→ **TEKS BACAAN**
⟨

JAKARTA – MARITIM : Industri 4.0 menjadi harapan dan tantangan bagi Indonesia, khususnya sektor kelestarian lingkungan hidup serta industri ramah lingkungan, agar sesuai tujuan dari Sustainable Development Goals (SDGs). Hal itu sejalan arahan Menperin, Agus Gumiwang Kartasasmita, dalam World Economic Forum (WEF) 2020 di Davos, Swiss. Di mana mengajak para stakeholder industri berkolaborasi membangun daya saing sektor industri manufaktur berkelanjutan serta membangun keunggulan kompetitif yang berwawasan lingkungan. Dengan mengakomodasi standar sustainability untuk industri yang dapat dicapai dengan penerapan industri hijau.
Terkait itu, Badan Penelitian dan Pengembangan Industri (BPPI) Kemenperin melalui satkernya Balai Besar Teknologi Pencegahan Pencemaran Industri (BBTPPI) Semarang melaksankaan Seminar Nasional Teknologi Industri Hijau 3 (SNTIH3) bertema Making Indonesia 4.0:Green Technology Innovation Toward Sustainable Industry. Kegiatan secara online tersebut menghadirkan narasumber Kepala BPPI, Gubernur Provinsi Jateng, Deputi Bidang Koordinasi Sumber Daya Maritim Kemenko Marinves dan Dekan Malaysia Japan International Institute of Technology (MJIIT), UTM Kuala Lumpur, Malaysia.
Dalam sambutannya, Kepala BPPI, Doddy Rahadi, menyampaikan pentingnya penerapan sustainable development pada industri diimplementasikan. Di mana industri hijau harus jadi role model di masa depan. “Kemenperin komitmen dengan industri hijau jadi bagian dari tujuan pembangunan industri nasional sesuai UU No 3 tahun 2014 tentang Perindustrian. Karena industri Hijau marupakan icon di mana industri dalam proses produksinya menerapkan upaya efisiensi dan efektivitas pemakaian sumber daya secara berkelanjutan,” katanya, kemarin.
Salah satu strategis yang akan dijalankan pemerintah, menurutnya, melalui circular economy pada industri. Yaitu menerapkan 5R (Reduce, Reuse, Recycle, Recovery dan Repair). Dengan begitu material mentah dapat digunakan berkali-kali dalam berbagai daur hidup produk. Sehingga ekstraksi bahan mentah dari alam bisa lebih efektif dan efisien.
“Selain itu, circular economy juga akan mengurangi limbah yang dihasilkan, karena akan diolah lagi jadi produk yang punya nilai tambah secara ekonomi,” urai Doddy. Belum teratasi Sementara Gubernur Provinsi Jateng, Ganjar Pranowo, menambahkan saat ini Sungai Bengawan Solo masih ada pencemaran oleh puluhan industri. Di mana sebelum Desember 2020 pihak industri harus segera menyelesaikannya.

⟩

→ **PERINTAH TUGAS A**
Tulis ulang kata demi kata isi catatan di bawah, mulai dari baris yang memuat "Given: Open the embedded-VRO integration link" sampai akhir catatan. Gambar tidak perlu dimasukkan ke dalam jawaban.

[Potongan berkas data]
⟨

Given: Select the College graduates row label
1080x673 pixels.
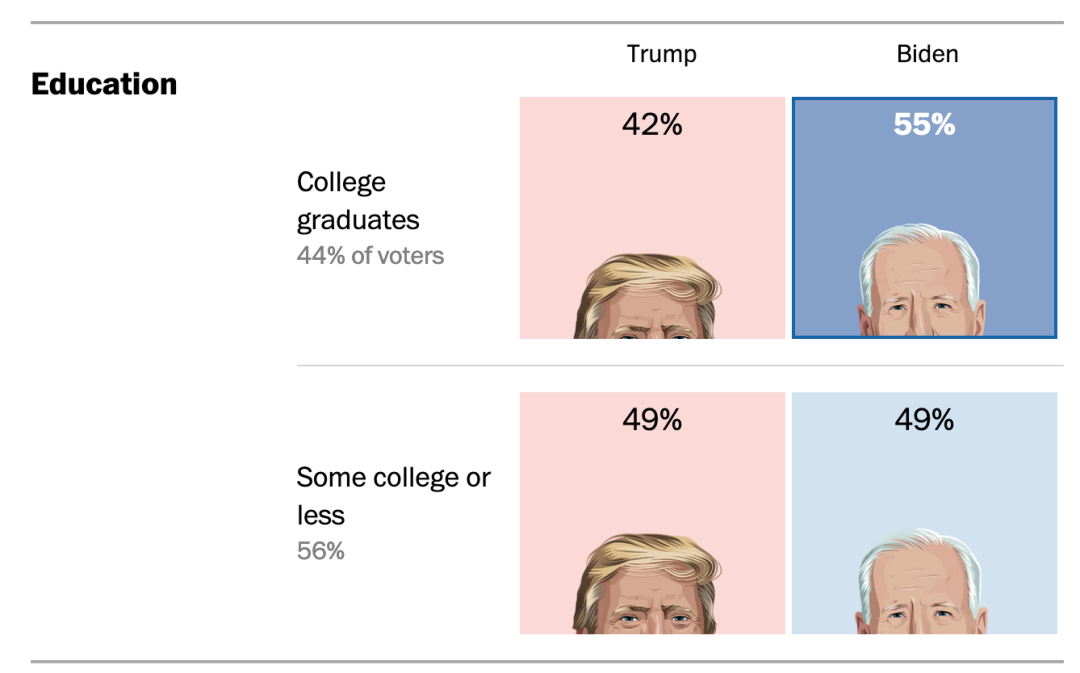Looking at the screenshot, I should coord(358,201).
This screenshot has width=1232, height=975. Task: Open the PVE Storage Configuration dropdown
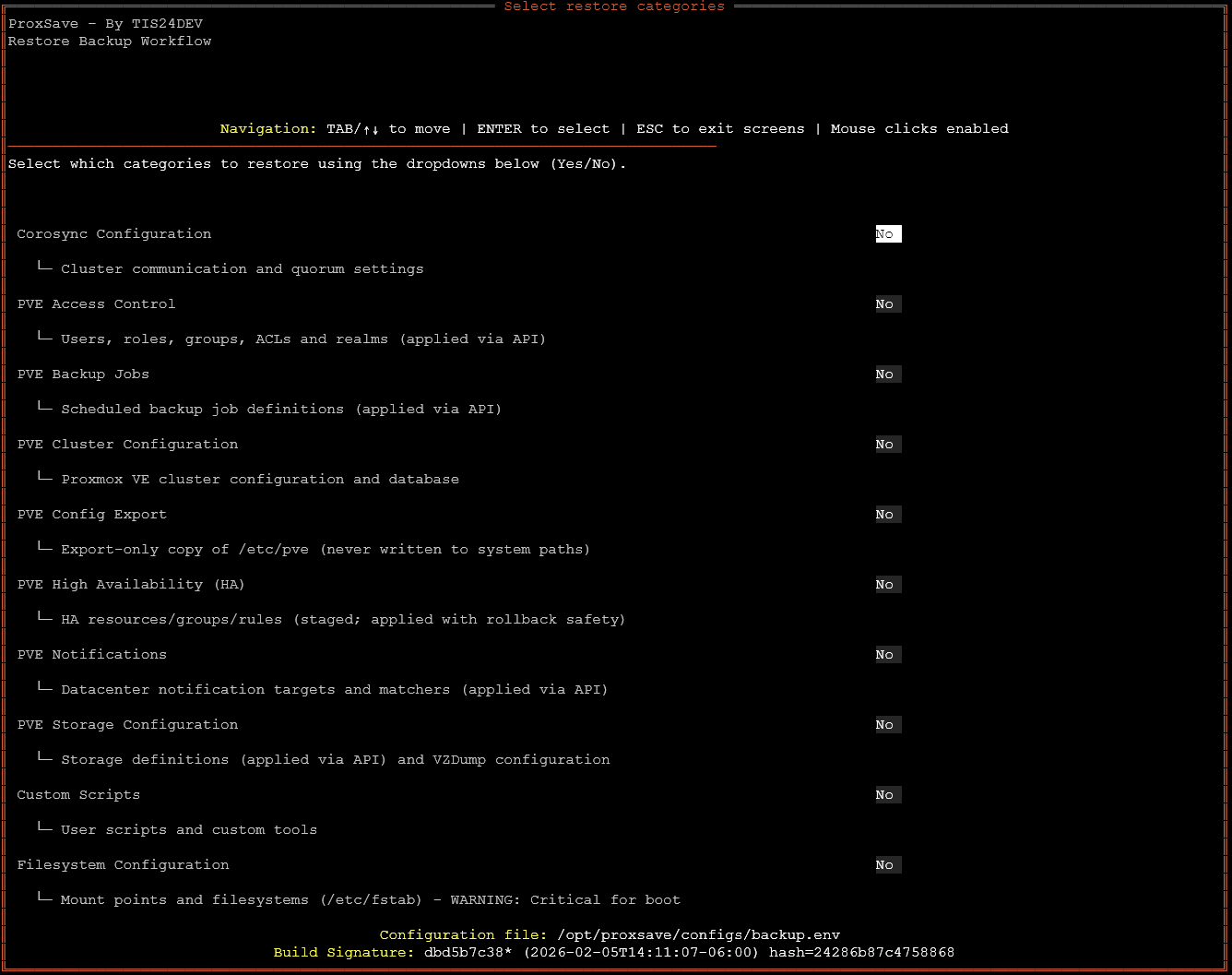tap(886, 724)
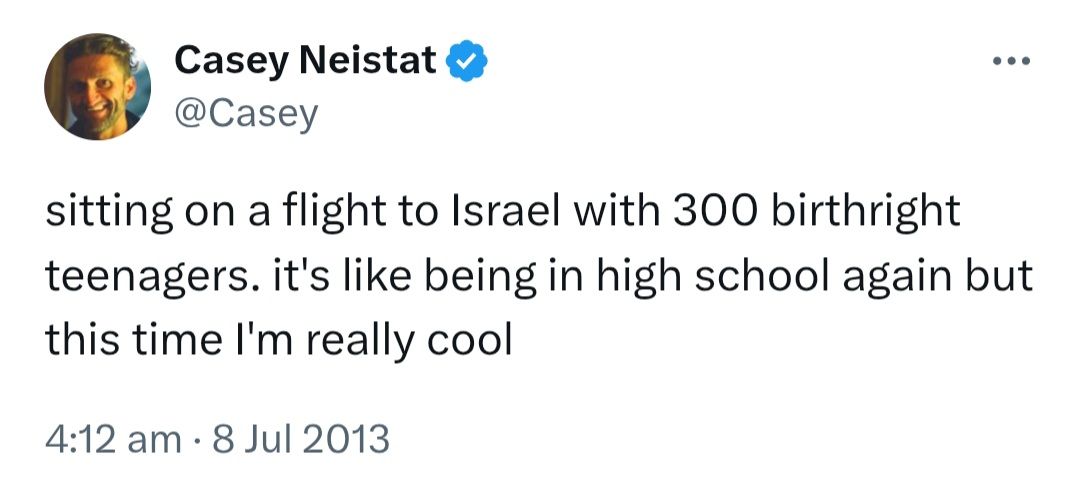Open the @Casey handle link
Screen dimensions: 1080x479
point(247,114)
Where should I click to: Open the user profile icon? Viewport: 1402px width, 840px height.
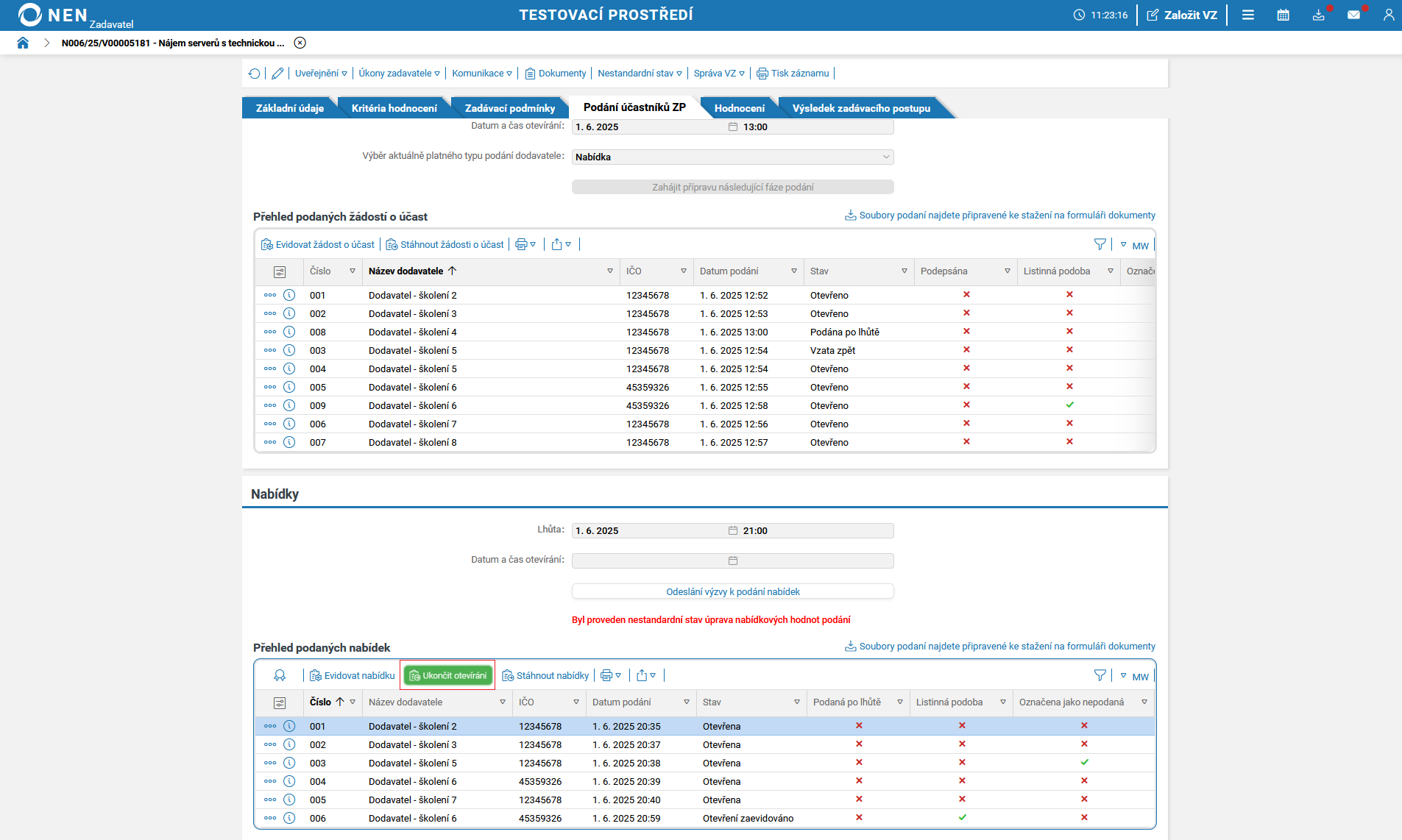1388,15
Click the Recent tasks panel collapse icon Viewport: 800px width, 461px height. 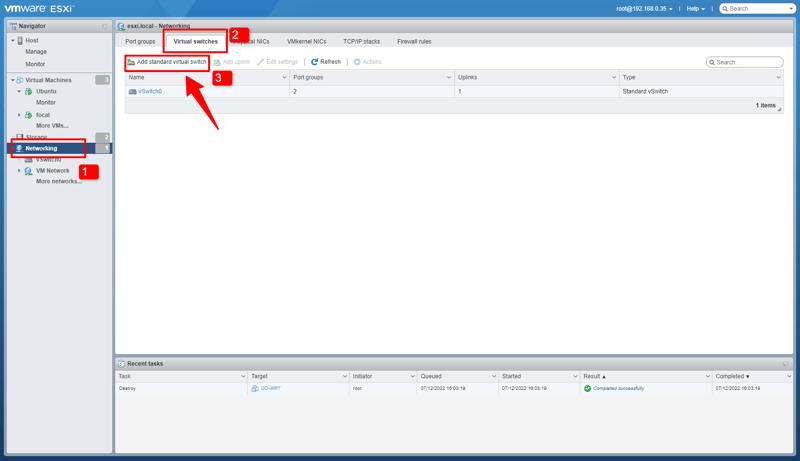785,364
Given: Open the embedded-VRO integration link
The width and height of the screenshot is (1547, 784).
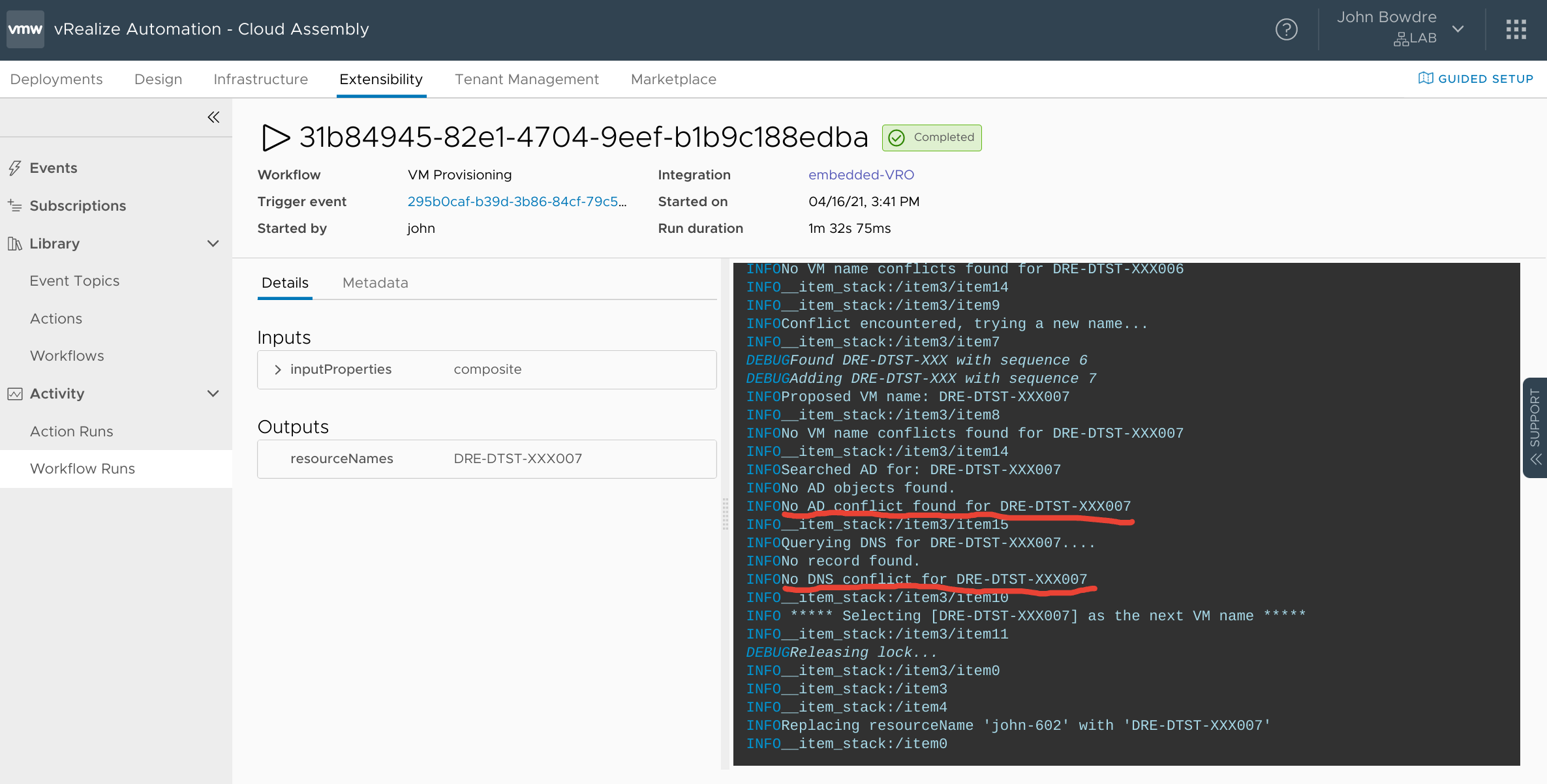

⟩

→ **PERINTAH TUGAS B**
Tentukan apakah setiap pernyataan berikut sesuai dengan teks tentang industri hijau. Jawab ya atau tidak, lalu kutip kata-kata teks yang menentukan jawaban itu. (i) Seminar SNTIH3 diselenggarakan secara daring. (ii) Menurut Gubernur Jateng, Sungai Bengawan Solo sudah bebas dari pencemaran industri. (iii) 5R yang disebut dalam teks mencakup Recovery dan Repair.

→ **JAWABAN LENGKAP A**
Given: Open the embedded-VRO integration link
The width and height of the screenshot is (1547, 784).

→ **JAWABAN LENGKAP B**
(i) Ya: "Kegiatan secara online tersebut"
(ii) Tidak: "saat ini Sungai Bengawan Solo masih ada pencemaran oleh puluhan industri"
(iii) Ya: "5R (Reduce, Reuse, Recycle, Recovery dan Repair)"